→ Supplied material
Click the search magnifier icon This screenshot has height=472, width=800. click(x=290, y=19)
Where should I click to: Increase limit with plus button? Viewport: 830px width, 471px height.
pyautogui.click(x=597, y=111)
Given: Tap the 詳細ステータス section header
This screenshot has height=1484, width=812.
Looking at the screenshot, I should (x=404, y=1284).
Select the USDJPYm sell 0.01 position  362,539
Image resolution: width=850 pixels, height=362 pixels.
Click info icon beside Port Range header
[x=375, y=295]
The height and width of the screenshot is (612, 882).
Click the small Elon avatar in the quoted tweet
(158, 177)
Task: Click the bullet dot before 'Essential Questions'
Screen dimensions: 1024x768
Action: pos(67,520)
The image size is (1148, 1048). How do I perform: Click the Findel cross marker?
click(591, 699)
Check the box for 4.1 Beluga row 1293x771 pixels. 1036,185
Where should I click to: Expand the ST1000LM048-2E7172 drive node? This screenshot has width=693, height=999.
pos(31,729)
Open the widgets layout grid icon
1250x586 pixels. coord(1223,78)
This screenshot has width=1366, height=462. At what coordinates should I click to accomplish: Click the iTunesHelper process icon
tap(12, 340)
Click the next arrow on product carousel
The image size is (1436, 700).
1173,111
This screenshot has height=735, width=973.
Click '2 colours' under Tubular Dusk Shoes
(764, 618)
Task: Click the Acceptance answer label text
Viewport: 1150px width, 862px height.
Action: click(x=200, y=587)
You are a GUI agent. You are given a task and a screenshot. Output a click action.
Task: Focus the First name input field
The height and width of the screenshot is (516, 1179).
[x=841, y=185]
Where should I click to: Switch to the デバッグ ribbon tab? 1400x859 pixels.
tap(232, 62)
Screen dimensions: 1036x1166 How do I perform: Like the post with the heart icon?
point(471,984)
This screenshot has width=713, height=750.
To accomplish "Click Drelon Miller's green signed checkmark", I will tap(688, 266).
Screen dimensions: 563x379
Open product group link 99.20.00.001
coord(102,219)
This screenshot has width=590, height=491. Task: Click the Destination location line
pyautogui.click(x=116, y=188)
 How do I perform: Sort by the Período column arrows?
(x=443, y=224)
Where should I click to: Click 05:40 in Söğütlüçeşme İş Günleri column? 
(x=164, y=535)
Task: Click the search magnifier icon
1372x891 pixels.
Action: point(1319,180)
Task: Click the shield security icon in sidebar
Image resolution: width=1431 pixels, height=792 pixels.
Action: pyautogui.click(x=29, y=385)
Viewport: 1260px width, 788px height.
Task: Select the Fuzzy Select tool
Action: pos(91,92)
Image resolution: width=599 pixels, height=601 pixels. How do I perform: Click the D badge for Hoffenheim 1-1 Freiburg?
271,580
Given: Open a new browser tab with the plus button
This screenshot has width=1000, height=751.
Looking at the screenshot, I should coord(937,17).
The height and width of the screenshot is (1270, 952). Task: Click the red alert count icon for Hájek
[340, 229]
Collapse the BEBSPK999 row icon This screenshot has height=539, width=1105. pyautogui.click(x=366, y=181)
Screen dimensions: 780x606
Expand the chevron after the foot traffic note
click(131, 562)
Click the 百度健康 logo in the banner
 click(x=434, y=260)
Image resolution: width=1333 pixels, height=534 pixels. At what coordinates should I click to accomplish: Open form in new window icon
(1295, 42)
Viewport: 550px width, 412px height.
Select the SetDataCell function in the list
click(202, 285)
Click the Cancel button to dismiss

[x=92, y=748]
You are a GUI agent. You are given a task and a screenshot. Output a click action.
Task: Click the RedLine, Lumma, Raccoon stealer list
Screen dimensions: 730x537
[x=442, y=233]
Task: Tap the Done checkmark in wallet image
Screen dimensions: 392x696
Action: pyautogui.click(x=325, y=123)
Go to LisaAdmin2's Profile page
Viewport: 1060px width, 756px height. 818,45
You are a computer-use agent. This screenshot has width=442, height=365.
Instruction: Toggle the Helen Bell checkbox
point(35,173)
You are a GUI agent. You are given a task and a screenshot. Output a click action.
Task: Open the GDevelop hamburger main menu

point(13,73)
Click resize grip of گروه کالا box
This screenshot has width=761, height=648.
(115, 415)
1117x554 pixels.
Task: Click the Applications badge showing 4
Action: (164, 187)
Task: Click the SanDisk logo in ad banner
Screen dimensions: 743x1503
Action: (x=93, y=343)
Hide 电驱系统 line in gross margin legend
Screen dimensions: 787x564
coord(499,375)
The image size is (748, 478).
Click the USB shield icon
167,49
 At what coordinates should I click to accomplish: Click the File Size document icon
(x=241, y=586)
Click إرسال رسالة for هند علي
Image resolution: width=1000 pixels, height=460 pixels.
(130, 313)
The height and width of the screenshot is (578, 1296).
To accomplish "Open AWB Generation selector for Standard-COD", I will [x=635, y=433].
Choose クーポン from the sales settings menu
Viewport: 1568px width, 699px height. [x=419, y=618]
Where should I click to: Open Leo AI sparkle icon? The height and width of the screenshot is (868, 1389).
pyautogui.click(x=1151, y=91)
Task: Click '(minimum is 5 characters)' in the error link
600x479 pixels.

→ Problem requirements
Write out the listing once more, matching it exactly.

→ Output of the task
Click the search magnifier icon This screenshot has height=472, width=800. click(x=290, y=19)
Where should I click to: Increase limit with plus button? Viewport: 830px width, 471px height.
pyautogui.click(x=597, y=111)
Given: Tap the 詳細ステータス section header
This screenshot has height=1484, width=812.
Looking at the screenshot, I should (x=404, y=1284).
Select the USDJPYm sell 0.01 position  362,539
Image resolution: width=850 pixels, height=362 pixels.
Click info icon beside Port Range header
[x=375, y=295]
The height and width of the screenshot is (612, 882).
Click the small Elon avatar in the quoted tweet
(158, 177)
Task: Click the bullet dot before 'Essential Questions'
Screen dimensions: 1024x768
Action: pos(67,520)
The image size is (1148, 1048). How do I perform: Click the Findel cross marker?
click(591, 699)
Check the box for 4.1 Beluga row 1293x771 pixels. 1036,185
Where should I click to: Expand the ST1000LM048-2E7172 drive node? This screenshot has width=693, height=999.
pos(31,729)
Open the widgets layout grid icon
1250x586 pixels. coord(1223,78)
This screenshot has width=1366, height=462. At what coordinates should I click to accomplish: Click the iTunesHelper process icon
tap(12, 340)
Click the next arrow on product carousel
The image size is (1436, 700).
1173,111
This screenshot has height=735, width=973.
Click '2 colours' under Tubular Dusk Shoes
(764, 618)
Task: Click the Acceptance answer label text
Viewport: 1150px width, 862px height.
Action: click(x=200, y=587)
You are a GUI agent. You are given a task and a screenshot. Output a click action.
Task: Focus the First name input field
The height and width of the screenshot is (516, 1179).
[x=841, y=185]
Where should I click to: Switch to the デバッグ ribbon tab? 1400x859 pixels.
tap(232, 62)
Screen dimensions: 1036x1166 How do I perform: Like the post with the heart icon?
point(471,984)
This screenshot has width=713, height=750.
To accomplish "Click Drelon Miller's green signed checkmark", I will tap(688, 266).
Screen dimensions: 563x379
Open product group link 99.20.00.001
coord(102,219)
This screenshot has width=590, height=491. Task: Click the Destination location line
pyautogui.click(x=116, y=188)
 How do I perform: Sort by the Período column arrows?
(x=443, y=224)
Where should I click to: Click 05:40 in Söğütlüçeşme İş Günleri column? 
(x=164, y=535)
Task: Click the search magnifier icon
1372x891 pixels.
Action: point(1319,180)
Task: Click the shield security icon in sidebar
Image resolution: width=1431 pixels, height=792 pixels.
Action: pyautogui.click(x=29, y=385)
Viewport: 1260px width, 788px height.
Task: Select the Fuzzy Select tool
Action: pos(91,92)
Image resolution: width=599 pixels, height=601 pixels. How do I perform: Click the D badge for Hoffenheim 1-1 Freiburg?
271,580
Given: Open a new browser tab with the plus button
This screenshot has width=1000, height=751.
Looking at the screenshot, I should coord(937,17).
The height and width of the screenshot is (1270, 952). Task: Click the red alert count icon for Hájek
[340, 229]
Collapse the BEBSPK999 row icon This screenshot has height=539, width=1105. pyautogui.click(x=366, y=181)
Screen dimensions: 780x606
Expand the chevron after the foot traffic note
click(131, 562)
Click the 百度健康 logo in the banner
 click(x=434, y=260)
Image resolution: width=1333 pixels, height=534 pixels. At what coordinates should I click to accomplish: Open form in new window icon
(1295, 42)
Viewport: 550px width, 412px height.
Select the SetDataCell function in the list
click(202, 285)
Click the Cancel button to dismiss

[x=92, y=748]
You are a GUI agent. You are given a task and a screenshot. Output a click action.
Task: Click the RedLine, Lumma, Raccoon stealer list
Screen dimensions: 730x537
[x=442, y=233]
Task: Tap the Done checkmark in wallet image
Screen dimensions: 392x696
Action: pyautogui.click(x=325, y=123)
Go to LisaAdmin2's Profile page
Viewport: 1060px width, 756px height. 818,45
You are a computer-use agent. This screenshot has width=442, height=365.
Instruction: Toggle the Helen Bell checkbox
point(35,173)
You are a GUI agent. You are given a task and a screenshot. Output a click action.
Task: Open the GDevelop hamburger main menu

point(13,73)
Click resize grip of گروه کالا box
This screenshot has width=761, height=648.
(115, 415)
1117x554 pixels.
Task: Click the Applications badge showing 4
Action: (164, 187)
Task: Click the SanDisk logo in ad banner
Screen dimensions: 743x1503
Action: (x=93, y=343)
Hide 电驱系统 line in gross margin legend
Screen dimensions: 787x564
coord(499,375)
The image size is (748, 478).
Click the USB shield icon
167,49
 At what coordinates should I click to accomplish: Click the File Size document icon
(x=241, y=586)
Click إرسال رسالة for هند علي
Image resolution: width=1000 pixels, height=460 pixels.
(130, 313)
The height and width of the screenshot is (578, 1296).
To accomplish "Open AWB Generation selector for Standard-COD", I will [x=635, y=433].
Choose クーポン from the sales settings menu
Viewport: 1568px width, 699px height. [x=419, y=618]
Where should I click to: Open Leo AI sparkle icon? The height and width of the screenshot is (868, 1389).
pyautogui.click(x=1151, y=91)
Task: Click '(minimum is 5 characters)' in the error link
600x479 pixels.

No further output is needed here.